Resistance – lp


I am wondering about what the deal is with not wanting certain circumstances. Is it a form of resistance? There are many things in my life that I don’t want – like my job, a certain project at work, certain relationships, etc.

C: my life
T: I don’t want it
F: bad
A: buffer
R: I don’t want my thinking

Oh I can see how I am seeing myself as a victim of these circumstances. Like they are happening to me and not that I am choosing them. I feel like if I told the truth about not wanting to do the project at work (I brought it up at masterclass and you told me to for sure say no because that would be hardest) that everything else would come crashing down and I’d start telling the truth about everything I don’t want to do anymore such as my job. I feel like it’s wrong to not want my job or to do these projects I’ve been asked to do. I also feel like kind of worthless and like I couldn’t get a comparable job somewhere else. So I know my relationship with myself is the issue. The job is just a way to buffer and create drama and escape myself.
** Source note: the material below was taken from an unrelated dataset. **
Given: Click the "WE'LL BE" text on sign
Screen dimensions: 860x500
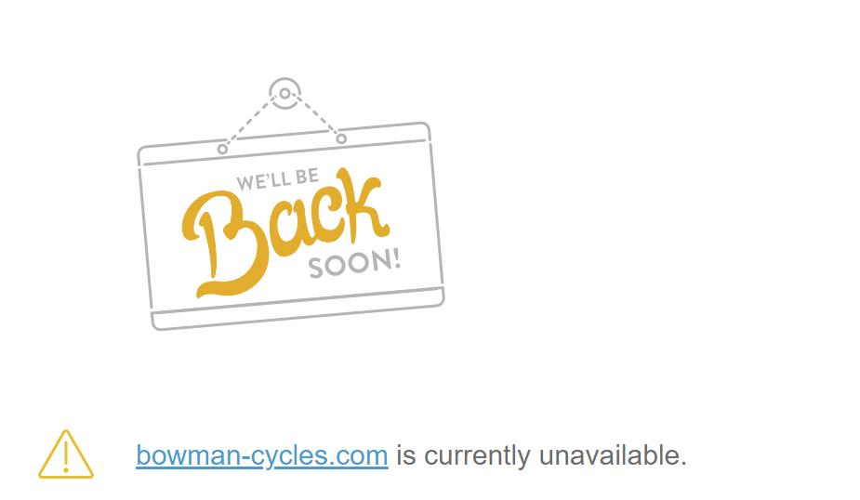Looking at the screenshot, I should (x=278, y=179).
I know that I still am terrible at thinking about my job. I changed my March sentence to believing that I am an amazing designer, developer, marketer. This is why I signed up for scs back in September and I haven’t really even done much work on this aspect of my life. It feels impossible to change at this point. I’ve been practicing this way of being for years. There’s so many other things that play into this too, such as buffering with social media and alcohol because it provides an escape from my thoughts about hating myself and the resulting feelings. And I’ve created a bunch of debt also trying to feel better about me and my job. So there’s money (spending and earning) that I want to work on too. I’ve spent a lot of time going through all the material in scs and now am feeling I need to just pick one thing and commit to it. The thing with my job is there’s not really a way to measure the goal. How do you measure feeling better about something. That’s why I start thinking about a money goal because money and my job are connected and measurable but it would mean splitting my attention because I’d have to figure out how to make more money by getting another job. However I can see that if I can get my head straight about my current job, it’s going to set me up for the future to become an entrepreneur and have more loving relationships and so it kind of makes the other goals less relevant. How do you pick something when they all feel so important and intertwined?